Des milliers de surfeurs comme lui, venus d'Amazonie ou de bien plus loin, et pour la plupart habitués au surf traditionnel en mer, viennent ici chaque année pour pratiquer leur sport de manière peu conventionnelle.
La Pororoca était considérée autrefois par les riverains comme maléfique, parce qu'elle inondait sur son passage toutes les terres basses, provoquant causant de nombreux dégâts pour les populations.
Surfer sur cette vague de rivière est très différent de surfer en mer, disent les adeptes. Les obstacles déjà: troncs d'arbres, branches cassées, et même rencontres indésirables avec des caïmans ou des anacondas.
"On a une poussée d'adrénaline quand on est déjà dans l'eau et qu'on entend la vague s'approcher", raconte Teognides Queiroz, 40 ans, tout en passant de la paraffine sur sa planche jaune, avant de pénétrer dans le Mearim.
- Rituel collectif -
Le surf en rivière se pratique comme un rituel collectif. Les surfeurs s'encouragent les uns les autres, sortent en même temps nager sur leur planche jusqu'à ce qu'ils atteignent le bon endroit pour attendre l'arrivée de la vague.
Le surf en Amazonie est donc plus un sport d'équipe, alors qu'en mer il est individuel, remarque Queiroz.
"Ici on se retrouve tous sur la même vague", explique-t-il. A Arari, la Pororoca a commencé à faire venir des touristes.
Et même si les vagues ne sont pas aussi hautes que dans l'océan, elles peuvent onduler près d'une heure avant de mourir.

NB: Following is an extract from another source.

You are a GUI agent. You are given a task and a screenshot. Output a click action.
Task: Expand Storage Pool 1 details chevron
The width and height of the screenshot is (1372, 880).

"J'ai réussi à la surfer, ça vaut la peine!", dit Carlos Ferreira, 18 ans, heureux d'avoir pu dompter la vague quelques minutes auparavant.
“Ca envoie une bonne poussée d'adrénaline", ajoute le jeune homme, qui porte sous le bras sa planche orange à motifs verts encore trempée.
“C'est une sensation qui nous prend au corps, on ne peut pas l'expliquer", dit-il.
En France, les surfeurs peuvent s'adonner à une pratique similaire avec le Mascaret, phénomène observé en Gironde (sud-ouest).